Cette distinction sous-entend, implicitement, l'hypothèse réaliste d'existence de lois qui seraient objectivement propres à la nature (indépendamment de toute considération d'observateur). C'est par cette hypothèse que se manifeste le point de vue réaliste de Jaynes. Pour les positivistes au contraire (cf.
law without law, Wheeler, Zurek), les progrès de la science ne nous rapprochent pas d'une hypothétique réalité objective, ils nous permettent d'augmenter notre capacité à
faire des prédictions fiables et précises de ce qui est
reproductiblement observable (cf. le
Qbism tel que présenté par Fuchs).
Bref Jaynes a compris, fait connaître et exploité de façon magistrale l'application d'une
version quantitative du rasoir d'Occam : le principe MAXENT de maximisation d'entropie.

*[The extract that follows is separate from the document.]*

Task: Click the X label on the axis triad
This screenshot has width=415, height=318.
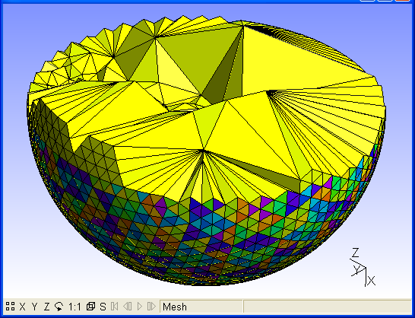Action: 372,281
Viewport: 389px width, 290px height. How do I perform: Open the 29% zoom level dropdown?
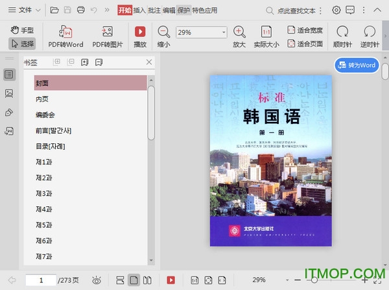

Il s'agit d'une minimisation de l'information contenue dans un modèle inféré sous la seule contrainte du respect de ce qui est observable (6). Toutefois, malgré toute l'importance que Jaynes accorde ainsi :
- à l'incomplétude de l'information détenue par l'observateur et au principe d'inférence bayésienne pour établir les lois de la physique,
- à l'attribution aux probabilités d'un caractère de traitement des informations incomplètes détenues par un observateur (contrairement à une interprétation fréquentiste, cad réaliste, des probabilités) (1)
Jaynes se refuse à admettre l'inexistence de propriétés objectives. Son rasoir d'Occam s'arrête avant, respectueux de sa profonde croyance intuitive en l'existence de propriétés objectives ne devant rien ni à l'observation, ni à l'observateur.
On pourrait illustrer le point de vue réaliste, et l'agacement engendré par le point de vue inverse, par une remarque ironique à l'égard du point de vue positiviste sur l'écoulement irréversible du temps : "Les dinosaures ont-ils du attendre qu'un docteur en paléontogie ait observé leurs traces et leurs ossements pour émerger statistiquement, par décohérence, d'un état superposé chat de Schrödinger mort/vivant pendant 65 millions d'années ? Ben non ! Ils sont morts bien avant qu'un singe un peu plus malin que les autres ne se dresse sur ses 2 pattes de derrière."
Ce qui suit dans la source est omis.